[What the exercise asks]
A verbatim copy of the listing is the expected output.

*** Opening Exercise input ***

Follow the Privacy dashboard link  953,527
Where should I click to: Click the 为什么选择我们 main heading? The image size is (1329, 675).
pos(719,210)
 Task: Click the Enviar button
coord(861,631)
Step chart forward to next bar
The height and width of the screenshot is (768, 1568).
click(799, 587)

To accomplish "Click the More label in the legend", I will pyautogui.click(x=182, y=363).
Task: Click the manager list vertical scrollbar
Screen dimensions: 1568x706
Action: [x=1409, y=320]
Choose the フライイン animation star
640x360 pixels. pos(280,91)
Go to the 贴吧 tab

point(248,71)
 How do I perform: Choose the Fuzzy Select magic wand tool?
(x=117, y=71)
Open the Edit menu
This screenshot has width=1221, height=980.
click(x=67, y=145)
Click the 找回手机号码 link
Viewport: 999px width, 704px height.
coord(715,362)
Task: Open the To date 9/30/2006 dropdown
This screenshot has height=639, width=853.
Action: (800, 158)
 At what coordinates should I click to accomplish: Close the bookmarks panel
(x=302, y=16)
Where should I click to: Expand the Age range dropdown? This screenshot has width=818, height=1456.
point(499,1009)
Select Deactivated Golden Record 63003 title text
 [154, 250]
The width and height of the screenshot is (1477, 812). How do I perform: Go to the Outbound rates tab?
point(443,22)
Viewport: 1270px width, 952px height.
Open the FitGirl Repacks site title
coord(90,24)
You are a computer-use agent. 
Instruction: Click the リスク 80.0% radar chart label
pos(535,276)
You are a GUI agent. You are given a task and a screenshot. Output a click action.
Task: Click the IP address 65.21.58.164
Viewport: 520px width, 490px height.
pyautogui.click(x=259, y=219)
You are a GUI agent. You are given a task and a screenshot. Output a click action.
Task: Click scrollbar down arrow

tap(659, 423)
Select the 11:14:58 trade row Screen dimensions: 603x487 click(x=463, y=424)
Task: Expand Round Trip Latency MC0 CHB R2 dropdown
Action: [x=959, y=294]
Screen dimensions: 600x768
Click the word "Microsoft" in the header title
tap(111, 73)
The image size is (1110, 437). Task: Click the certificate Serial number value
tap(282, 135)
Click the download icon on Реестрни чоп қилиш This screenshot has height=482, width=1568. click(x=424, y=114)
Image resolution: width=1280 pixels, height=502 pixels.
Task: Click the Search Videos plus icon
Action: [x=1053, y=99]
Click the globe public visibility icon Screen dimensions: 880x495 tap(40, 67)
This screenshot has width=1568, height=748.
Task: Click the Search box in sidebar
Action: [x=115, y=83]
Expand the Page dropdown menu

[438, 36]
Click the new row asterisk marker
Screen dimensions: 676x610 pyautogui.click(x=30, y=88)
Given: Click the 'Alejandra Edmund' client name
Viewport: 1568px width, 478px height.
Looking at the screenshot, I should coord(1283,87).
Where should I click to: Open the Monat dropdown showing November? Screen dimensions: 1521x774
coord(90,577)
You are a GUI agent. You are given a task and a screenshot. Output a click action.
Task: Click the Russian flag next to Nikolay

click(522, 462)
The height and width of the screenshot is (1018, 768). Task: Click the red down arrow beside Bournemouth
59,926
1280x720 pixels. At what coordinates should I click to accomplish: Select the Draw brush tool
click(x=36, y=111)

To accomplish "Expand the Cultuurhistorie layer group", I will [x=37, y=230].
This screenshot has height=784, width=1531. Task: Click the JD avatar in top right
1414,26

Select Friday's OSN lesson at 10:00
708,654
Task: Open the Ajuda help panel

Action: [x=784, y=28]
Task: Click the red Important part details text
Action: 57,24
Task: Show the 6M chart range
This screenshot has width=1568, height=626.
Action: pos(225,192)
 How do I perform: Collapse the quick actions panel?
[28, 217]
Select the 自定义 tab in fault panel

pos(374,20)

*** Closing Exercise input ***

[Written answer]
Follow the Privacy dashboard link  953,527
Where should I click to: Click the 为什么选择我们 main heading? The image size is (1329, 675).
pos(719,210)
 Task: Click the Enviar button
coord(861,631)
Step chart forward to next bar
The height and width of the screenshot is (768, 1568).
click(799, 587)

To accomplish "Click the More label in the legend", I will pyautogui.click(x=182, y=363).
Task: Click the manager list vertical scrollbar
Screen dimensions: 1568x706
Action: [x=1409, y=320]
Choose the フライイン animation star
640x360 pixels. pos(280,91)
Go to the 贴吧 tab

point(248,71)
 How do I perform: Choose the Fuzzy Select magic wand tool?
(x=117, y=71)
Open the Edit menu
This screenshot has width=1221, height=980.
click(x=67, y=145)
Click the 找回手机号码 link
Viewport: 999px width, 704px height.
coord(715,362)
Task: Open the To date 9/30/2006 dropdown
This screenshot has height=639, width=853.
Action: (800, 158)
 At what coordinates should I click to accomplish: Close the bookmarks panel
(x=302, y=16)
Where should I click to: Expand the Age range dropdown? This screenshot has width=818, height=1456.
point(499,1009)
Select Deactivated Golden Record 63003 title text
 [154, 250]
The width and height of the screenshot is (1477, 812). How do I perform: Go to the Outbound rates tab?
point(443,22)
Viewport: 1270px width, 952px height.
Open the FitGirl Repacks site title
coord(90,24)
You are a computer-use agent. 
Instruction: Click the リスク 80.0% radar chart label
pos(535,276)
You are a GUI agent. You are given a task and a screenshot. Output a click action.
Task: Click the IP address 65.21.58.164
Viewport: 520px width, 490px height.
pyautogui.click(x=259, y=219)
You are a GUI agent. You are given a task and a screenshot. Output a click action.
Task: Click scrollbar down arrow

tap(659, 423)
Select the 11:14:58 trade row Screen dimensions: 603x487 click(x=463, y=424)
Task: Expand Round Trip Latency MC0 CHB R2 dropdown
Action: [x=959, y=294]
Screen dimensions: 600x768
Click the word "Microsoft" in the header title
tap(111, 73)
The image size is (1110, 437). Task: Click the certificate Serial number value
tap(282, 135)
Click the download icon on Реестрни чоп қилиш This screenshot has height=482, width=1568. click(x=424, y=114)
Image resolution: width=1280 pixels, height=502 pixels.
Task: Click the Search Videos plus icon
Action: [x=1053, y=99]
Click the globe public visibility icon Screen dimensions: 880x495 tap(40, 67)
This screenshot has width=1568, height=748.
Task: Click the Search box in sidebar
Action: [x=115, y=83]
Expand the Page dropdown menu

[438, 36]
Click the new row asterisk marker
Screen dimensions: 676x610 pyautogui.click(x=30, y=88)
Given: Click the 'Alejandra Edmund' client name
Viewport: 1568px width, 478px height.
Looking at the screenshot, I should coord(1283,87).
Where should I click to: Open the Monat dropdown showing November? Screen dimensions: 1521x774
coord(90,577)
You are a GUI agent. You are given a task and a screenshot. Output a click action.
Task: Click the Russian flag next to Nikolay

click(522, 462)
The height and width of the screenshot is (1018, 768). Task: Click the red down arrow beside Bournemouth
59,926
1280x720 pixels. At what coordinates should I click to accomplish: Select the Draw brush tool
click(x=36, y=111)

To accomplish "Expand the Cultuurhistorie layer group", I will [x=37, y=230].
This screenshot has height=784, width=1531. Task: Click the JD avatar in top right
1414,26

Select Friday's OSN lesson at 10:00
708,654
Task: Open the Ajuda help panel

Action: [x=784, y=28]
Task: Click the red Important part details text
Action: 57,24
Task: Show the 6M chart range
This screenshot has width=1568, height=626.
Action: pos(225,192)
 How do I perform: Collapse the quick actions panel?
[28, 217]
Select the 自定义 tab in fault panel

pos(374,20)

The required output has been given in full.